You train hard. You log every set and every rep. You analyze and agonize over every exercise choice and set/rep scheme.
You also research your supplement usage. You read the labels, look up the studies, and ask questions about maximizing the benefits of your tablets, capsules, and powders.
In short, you really think about this stuff...
...then you go home and shovel just about any halfway edible crap into your mouth.
Maybe it comes out of your freezer and goes straight into the microwave. Maybe it comes from a drive-thru or is delivered to your table from a restaurant kitchen you've never seen. Or maybe someone else makes it for you using ingredients you're clueless about.
In short, you're a wuss. A kinesiologist in the gym, a research scientist when it comes to your supplementation, and a big ol' limp-wristed wiener when it comes to solid foods. What's up with that?
It's time we got hardcore about food preparation. After all, we have to eat. And we have to eat several times per day. Shouldn't we learn how to make healthy, muscle-building, abs-uncovering food – the very fuel for our anabolic machines?
And if diet is 50% (or 70% or 90%) of our battle to build muscle or get lean, then wouldn't it be easier if all that food tasted really, really good?
I propose to you that we sack up. We sack up in the kitchen and start cookin'. We take responsibility for what we put into our bodies and we learn just as much about food prep as we know about muscle fiber types. That's what I've been doing the last couple of years, and it's time you start.
So Testosterone Nation, with an open heart and an empty stomach, I say unto you in the words of my uncle: Allez Cuisine!
Scrambled eggs, fried eggs, boiled eggs, poached eggs, omelets... you've tried them all, right? Of course you have, because eggs are a great bodybuilder food (yes, even the yolks!). So let's figure out a new way to make this staple protein source exciting again.
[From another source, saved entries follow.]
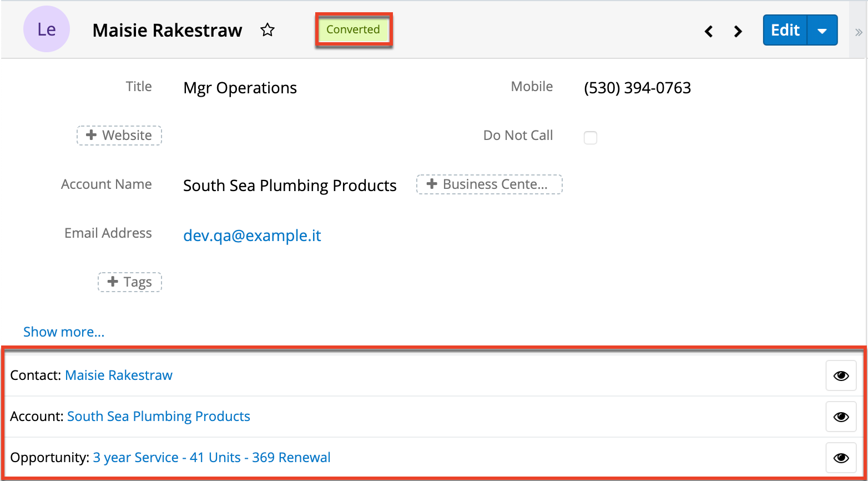Add a Business Center value
The image size is (868, 481).
[489, 184]
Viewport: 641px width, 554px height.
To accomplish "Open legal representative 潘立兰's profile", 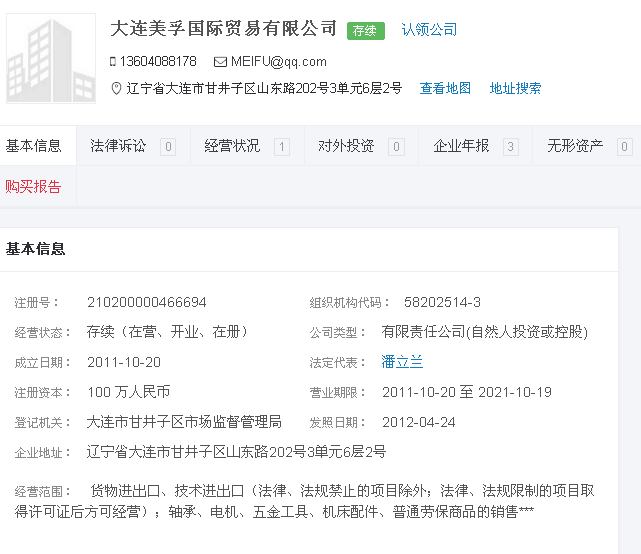I will [402, 362].
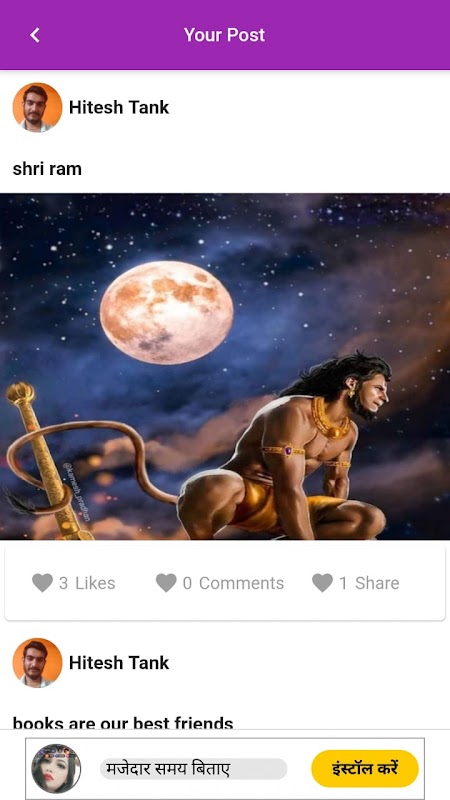
Task: Tap the '1 Share' label
Action: [x=369, y=583]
How about we make something the French call oeufs en cocotte, only we won't call it that because we're Americ-uns, dammit, and the French can kiss our red, white and blue butts. We'll call them baked eggs... because, well, that's what they are.
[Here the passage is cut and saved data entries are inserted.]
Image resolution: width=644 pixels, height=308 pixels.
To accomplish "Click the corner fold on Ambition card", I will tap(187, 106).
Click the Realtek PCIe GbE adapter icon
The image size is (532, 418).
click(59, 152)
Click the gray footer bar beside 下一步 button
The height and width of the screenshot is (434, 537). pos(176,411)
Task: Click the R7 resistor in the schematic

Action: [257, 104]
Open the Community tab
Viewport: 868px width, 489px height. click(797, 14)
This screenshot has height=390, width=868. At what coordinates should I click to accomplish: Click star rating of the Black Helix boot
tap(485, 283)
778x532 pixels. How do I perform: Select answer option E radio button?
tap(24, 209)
4 eggs (omega-3 enriched*)
Handful of sun-dried tomatoes
1 tablespoon half & half or heavy whipping cream (a favorite of old-school bodybuilders)
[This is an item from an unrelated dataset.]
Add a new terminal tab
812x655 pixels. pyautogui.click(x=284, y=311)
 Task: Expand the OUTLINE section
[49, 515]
Less than a teaspoon of butter or Fleischman's made with olive oil
Optional: Handful of shredded fat-free cheese
* Take a hen, feed it flax seeds and fish oil. You get eggs with more omega-3. How cool is that?
2 ramekins or custard cups
Pan for water bath
How to Make Anabolic Eggs
1) Preheat the oven to 350 degrees.
2) Get a couple of ramekins, those little heatproof dishes. (Ask your granny.)
With your hopefully-clean finger, thinly coat the bottom and sides with a smidge of butter.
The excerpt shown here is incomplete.